Former High Court judge and prominent attorney, Peter Collins has found himself locked out of the Capital Management Botswana (CMB) offices, where he is supposed to be conducting a probe into, amongst others, alleged suspicious transactions.
The Non-Bank Financial Institutions Regulatory Authority (NBFIRA) recently appointed Collins as the statutory manager for CMB, a local asset manager which holds the mandate for disputed funds estimated at P400 million on behalf of the Botswana Public Officers Pension Fund (BPOPF).
The souring of relations between BPOPF and CMB last year, amidst complaints by the pension fund, triggered legal suits between the two that saw NBFIRA’s engagement in the matter through the placement of CMB under statutory management in January.
A flurry of legal challenges followed earlier this month, with Judge Omphemetse Motumise initially ruling in favour of CMB, who were resisting the statutory management.
A day later, Motumise varied his order to allow Collins’ appointment, after a successful challenge by NBFIRA.
Lawyers representing NBFIRA and CMB have since differed on the effect of Motumise’s judgement, although neither has sought relief before the High Court, as the return date for the main matter, March 9, is already close by.
The already acrimonious case plumbed new depths when Collins reported for duty on February 5 only to find that CMB directors had moved funds out of their account, empowered by Motumise’s initial ruling.
An amount of P10 million was moved out of CMB’s First National Bank Botswana account to a separate account not covered by Motumise’s order.
This week, lawyers representing NBFIRA told BusinessWeek that the former judge had not been granted access to CMB’s office since the varied High Court order granted on February 2.
“The statutory manager cannot access the premises,” Armstrongs’ lead partner (commercial), Sipho Ziga told BusinessWeek.
“The statutory manager is trying the best he can with other sources. He is yet to give us a formal report.

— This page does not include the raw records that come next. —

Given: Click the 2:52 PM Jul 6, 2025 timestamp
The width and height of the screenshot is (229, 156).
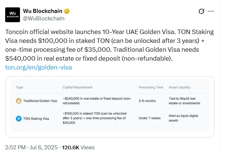Looking at the screenshot, I should click(x=31, y=147).
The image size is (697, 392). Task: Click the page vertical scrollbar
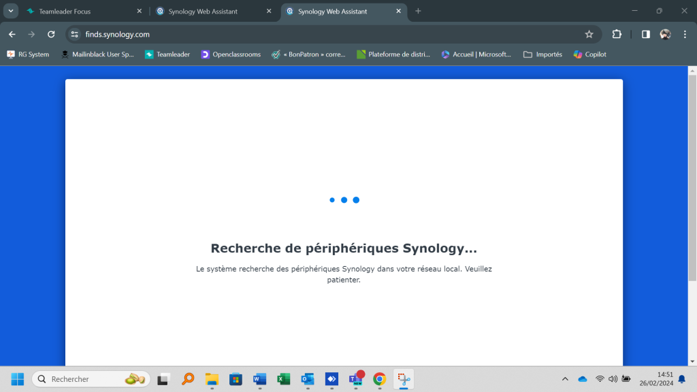tap(692, 177)
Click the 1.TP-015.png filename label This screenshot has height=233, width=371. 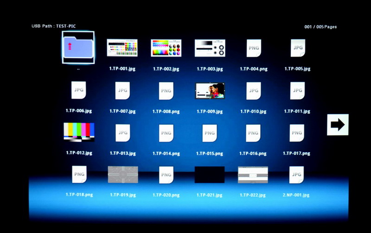(x=210, y=153)
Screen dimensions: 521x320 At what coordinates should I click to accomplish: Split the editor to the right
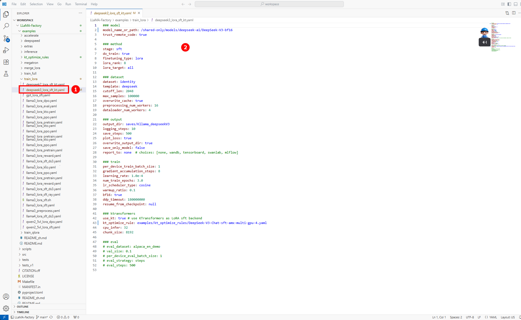coord(514,13)
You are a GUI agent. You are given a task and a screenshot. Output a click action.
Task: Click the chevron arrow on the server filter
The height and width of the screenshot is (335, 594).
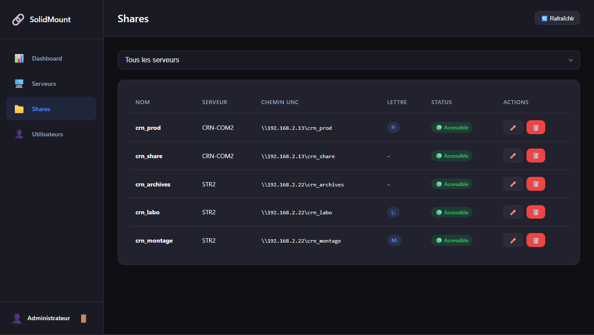pos(570,60)
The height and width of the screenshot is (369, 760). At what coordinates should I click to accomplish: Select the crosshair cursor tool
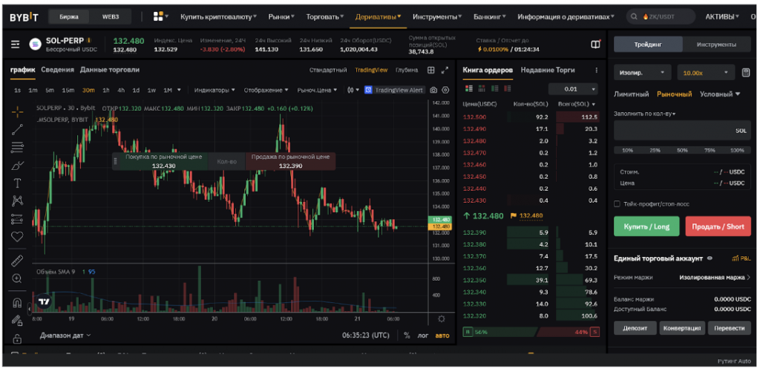[x=18, y=111]
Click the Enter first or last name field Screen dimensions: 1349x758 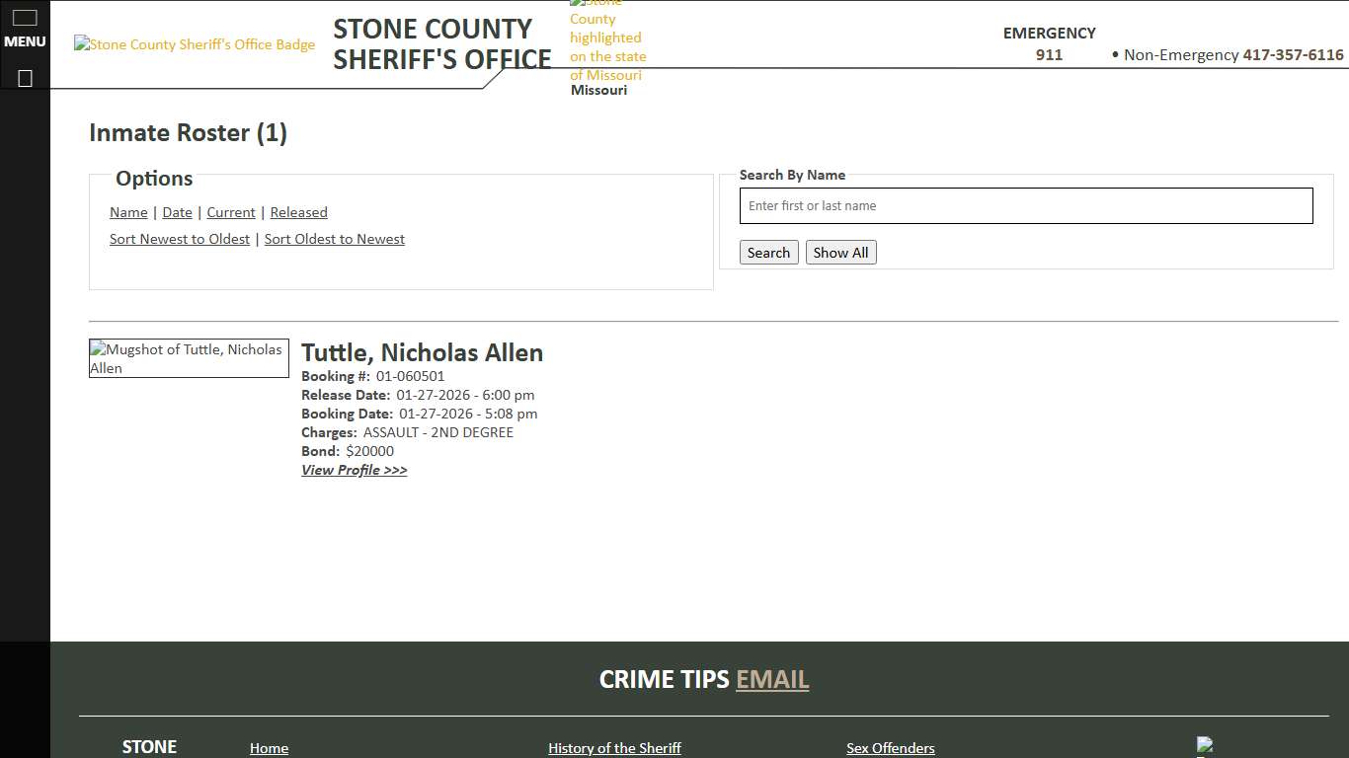tap(1026, 205)
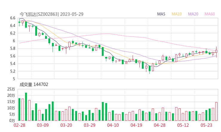Screen dimensions: 221x132
Task: Toggle the MA10 legend label
Action: click(x=177, y=14)
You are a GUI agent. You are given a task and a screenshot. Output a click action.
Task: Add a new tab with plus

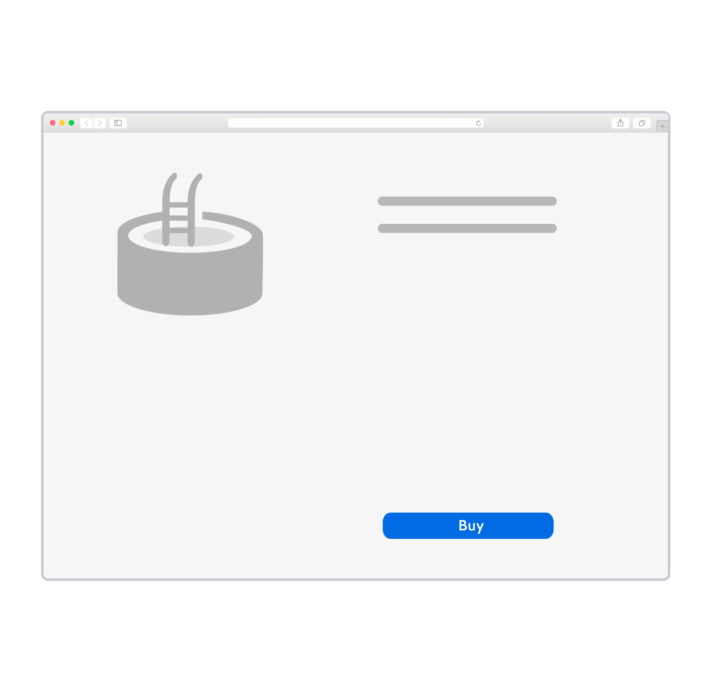(x=663, y=127)
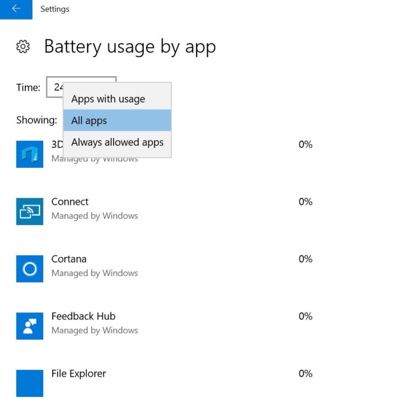Collapse the open Showing options list
Screen dimensions: 413x410
[x=117, y=120]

“They have said they will not give him access.
“We could go to the judge
We considered that, but it would not work.
“You can have the law on your side but that may not matter.” Yesterday, the office of the former High Court judge confirmed the state of play.

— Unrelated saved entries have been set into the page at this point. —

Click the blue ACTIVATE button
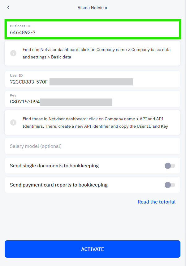Image resolution: width=186 pixels, height=266 pixels. [93, 249]
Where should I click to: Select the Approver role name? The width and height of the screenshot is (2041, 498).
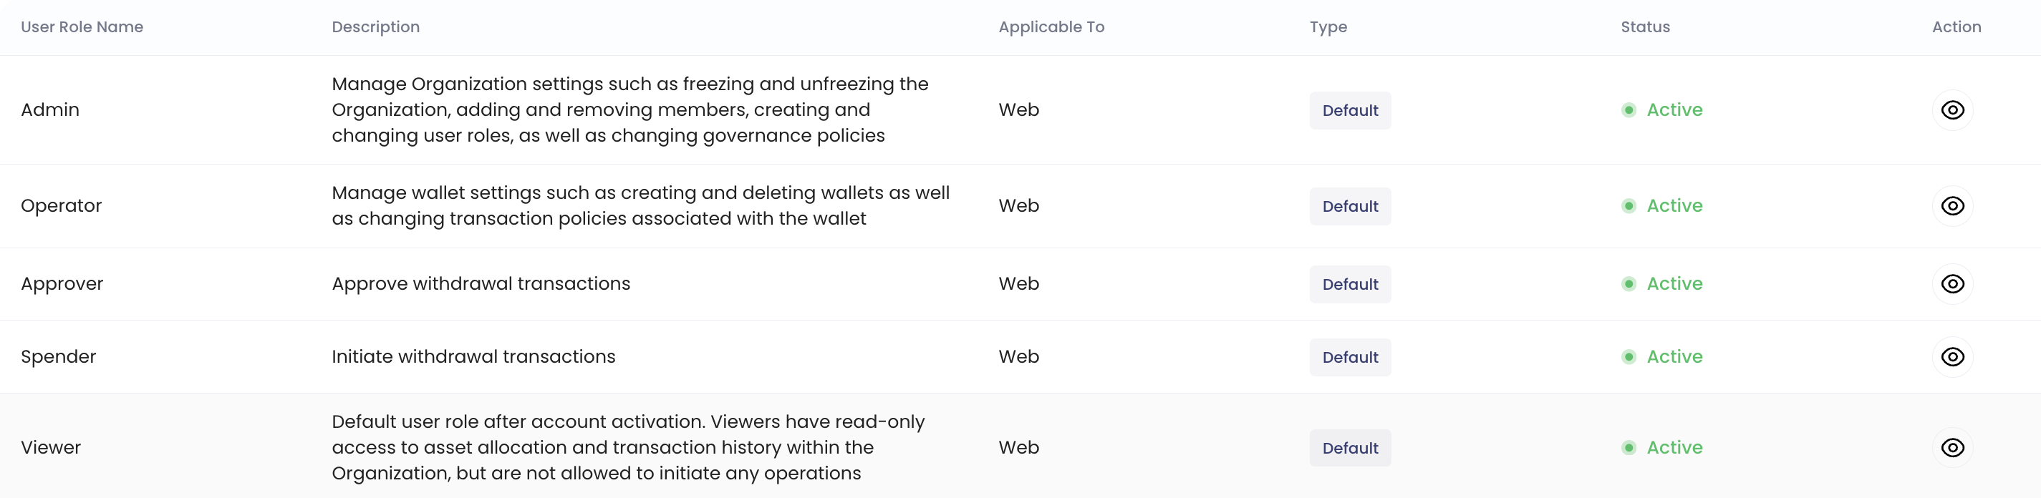(62, 284)
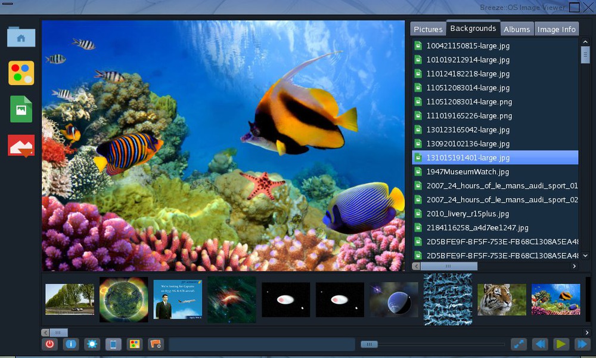Click the yellow color palette sidebar icon

pyautogui.click(x=21, y=73)
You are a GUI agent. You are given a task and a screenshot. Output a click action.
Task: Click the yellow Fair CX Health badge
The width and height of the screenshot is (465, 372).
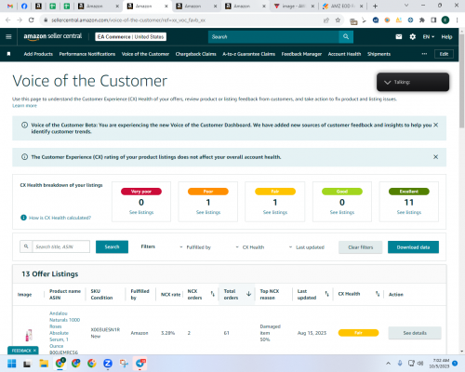coord(358,333)
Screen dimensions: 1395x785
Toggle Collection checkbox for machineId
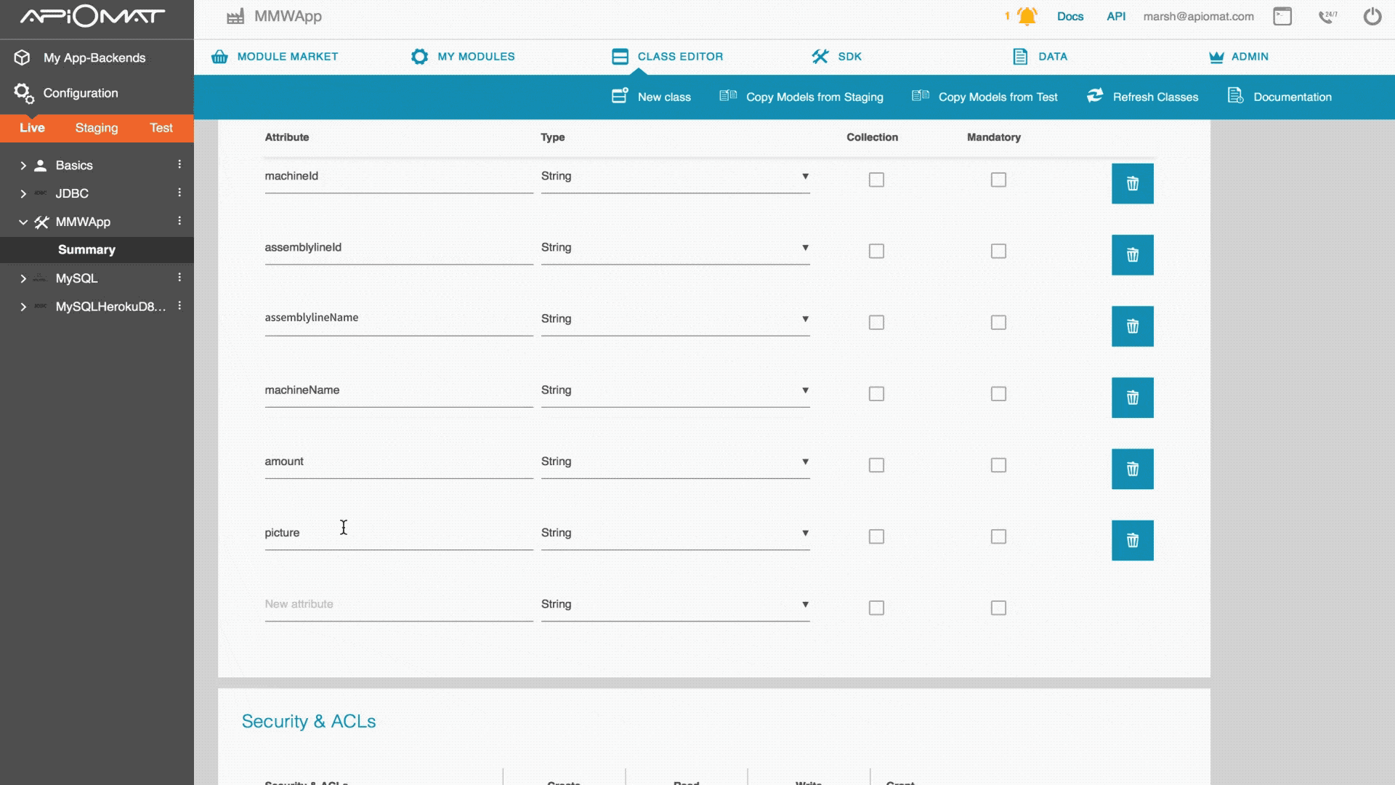coord(876,180)
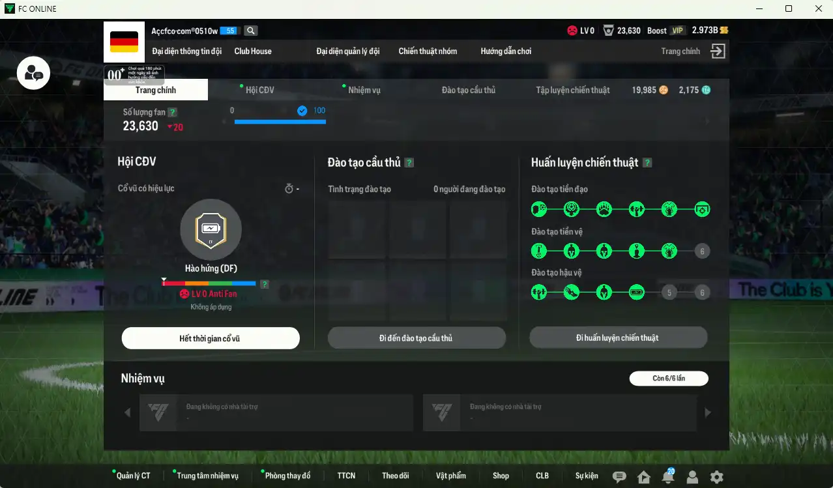Click the search magnifier icon beside username
This screenshot has height=488, width=833.
tap(250, 31)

““Mr. Collins has not since the last court hearing attempted to enter the premises of the CMB (Pty) Ltd.
Nevertheless, he continues to discharge his function as best possible pending confirmation in terms of the court proceedings pending,” Collins Chilisa attorney, Shathani Somolekae said in a written response.

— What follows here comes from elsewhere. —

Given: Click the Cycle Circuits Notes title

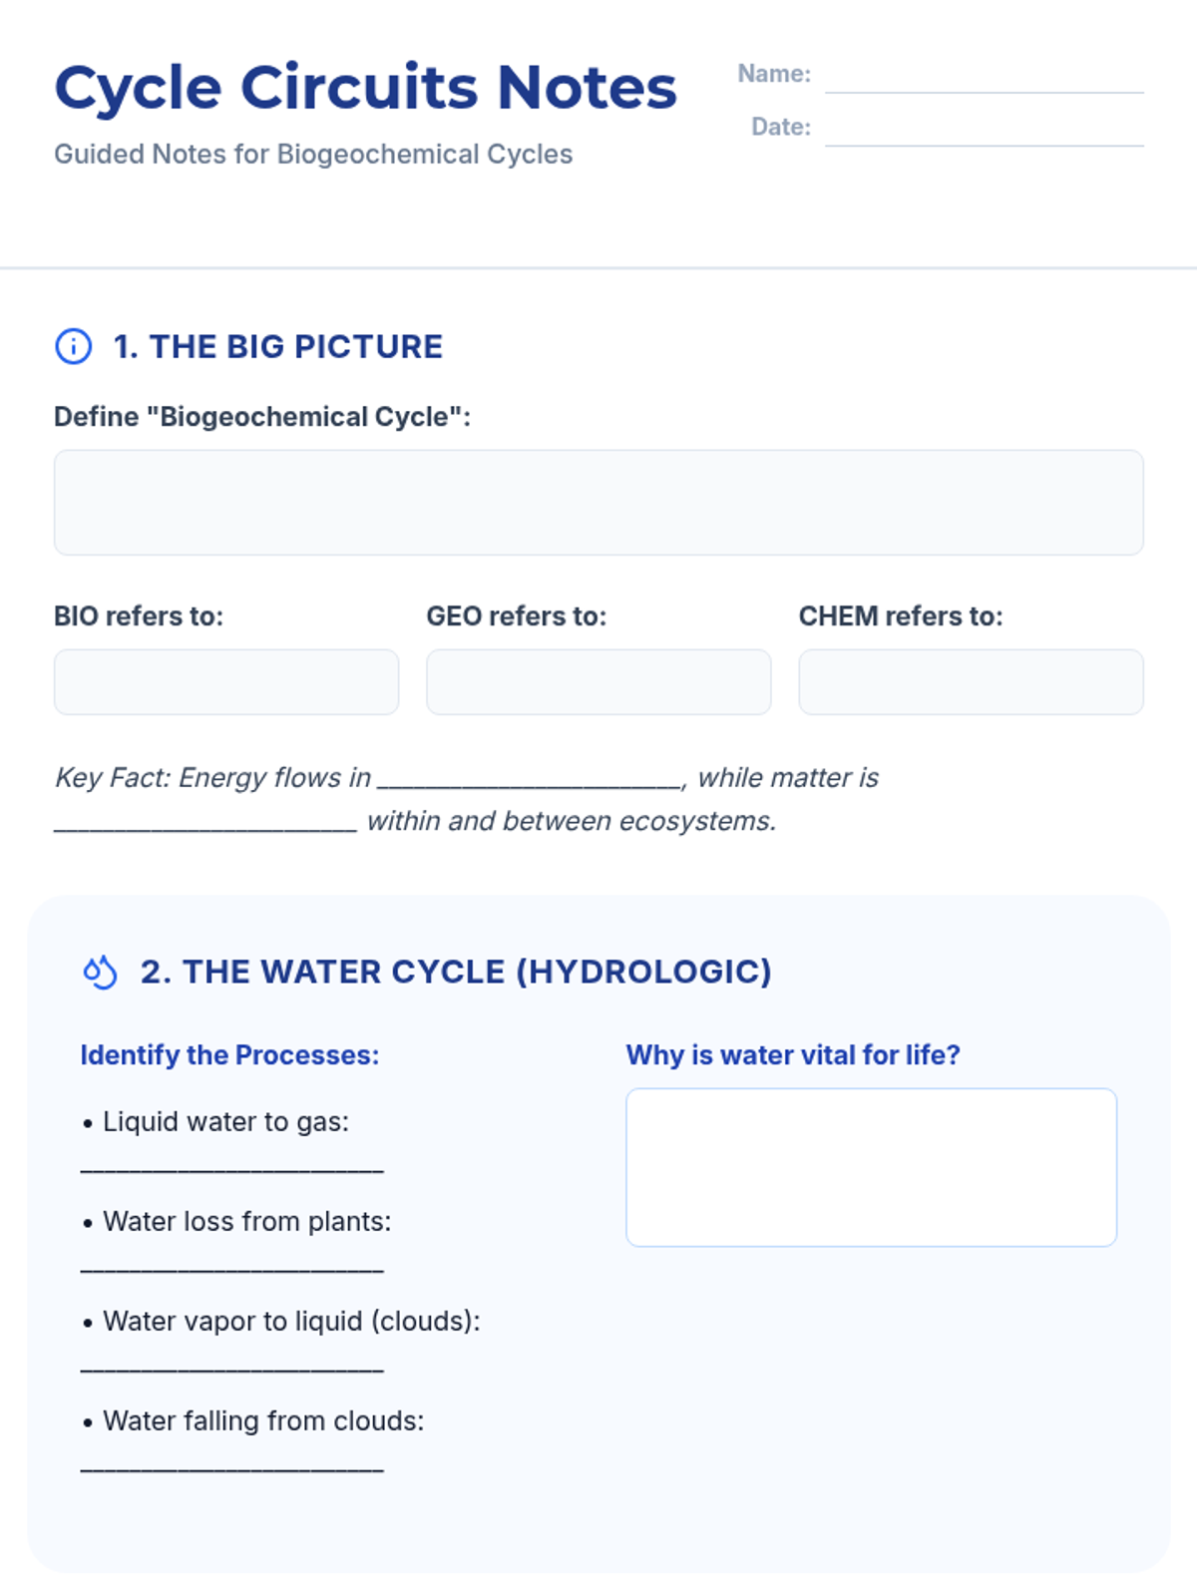Looking at the screenshot, I should tap(365, 87).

While efforts to contact CMB’s attorneys were unsuccessful yesterday, representatives of the asset management firm have previously said they do not recognise Collins’ role as statutory manager.
CMB attorney, Gabriel Kanjabanga previously told BusinessWeek that Collins’ appointment was amongst key challenges the asset manager was making in the matter.
“There are no duties for the statutory manager to perform.
His appointment has been challenged in court on a number of grounds. The statutory manager has to wait for the outcome of the court proceedings.
“He wants to defeat the purpose of the application, but he cannot continue as if nothing has happened.
“We are saying when the (order for) statutory management was done, our client was not consulted and we are saying, even the statutory manager is conflicted.
“There are court proceedings going on, so how can he claim that he is the statutory manager, when his appointment is the subject of court proceedings,” Kanjabanga said.
By law, NBFIRA is entitled to appoint a statutory manager if it appears any institution “is involved in a financial crime, is of unsound financial position or is not complying with a financial services law”.